Problem requirements. Copy out the entries that follow exactly, leaving out the pictures.

Information given.
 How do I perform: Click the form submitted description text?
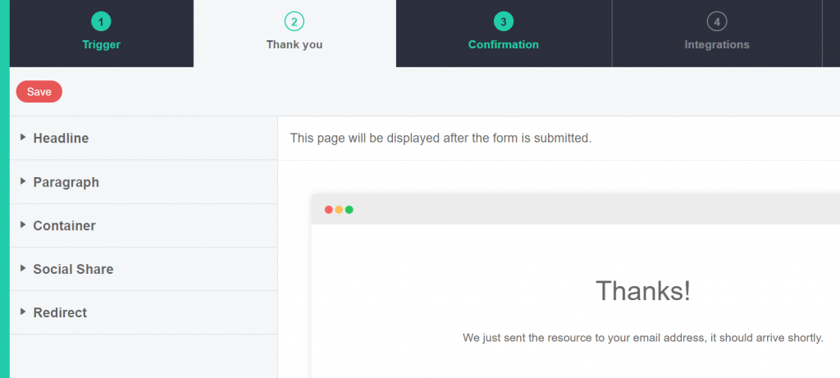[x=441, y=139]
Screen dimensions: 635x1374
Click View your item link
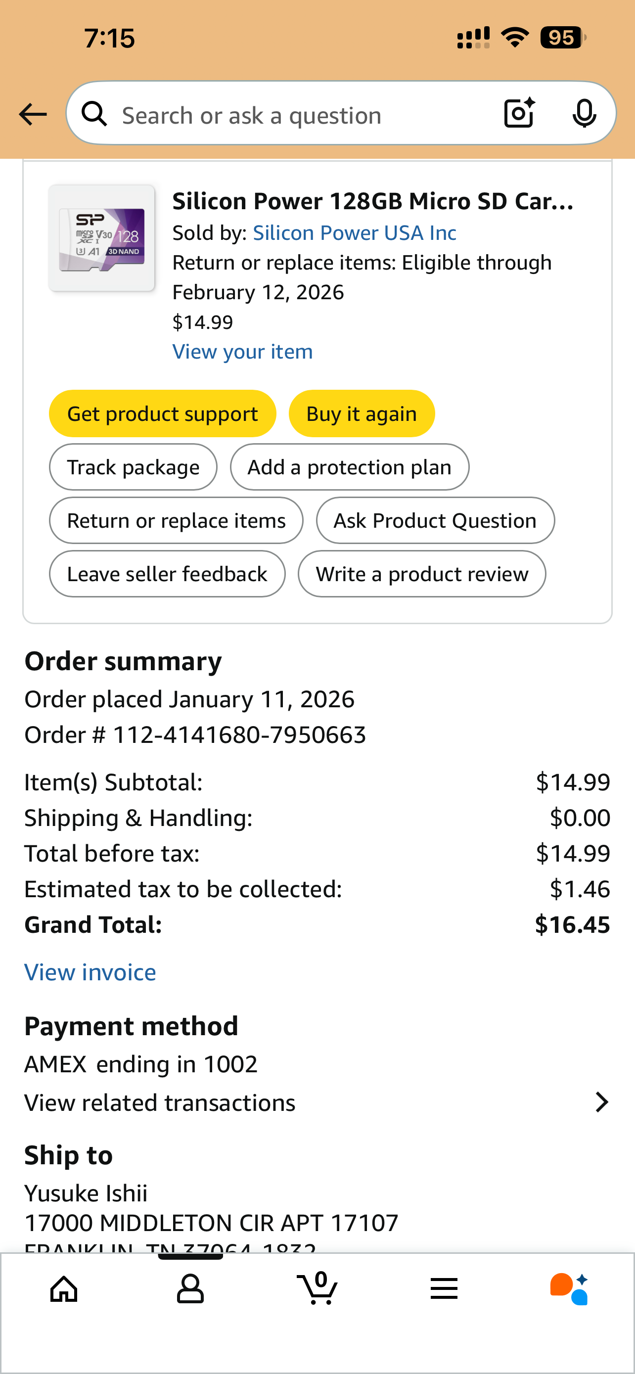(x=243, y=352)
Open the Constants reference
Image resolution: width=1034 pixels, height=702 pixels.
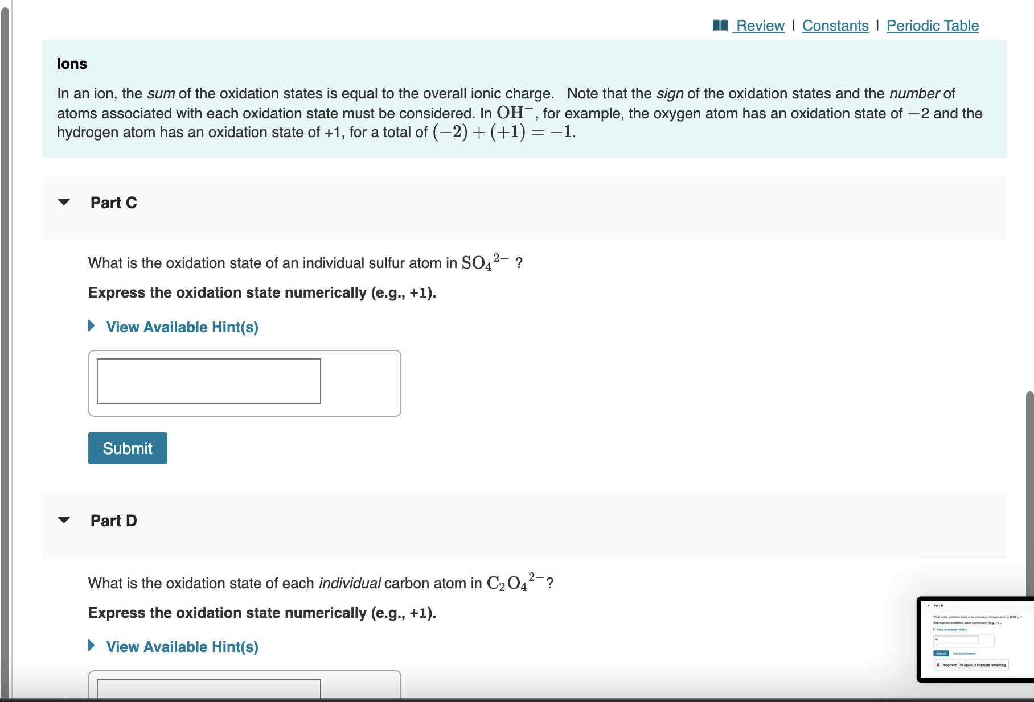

Task result.
 How do I perform: Click the form submitted description text?
[x=441, y=139]
Screen dimensions: 635x1374
Click View your item link
(x=243, y=352)
Open the Constants reference
Image resolution: width=1034 pixels, height=702 pixels.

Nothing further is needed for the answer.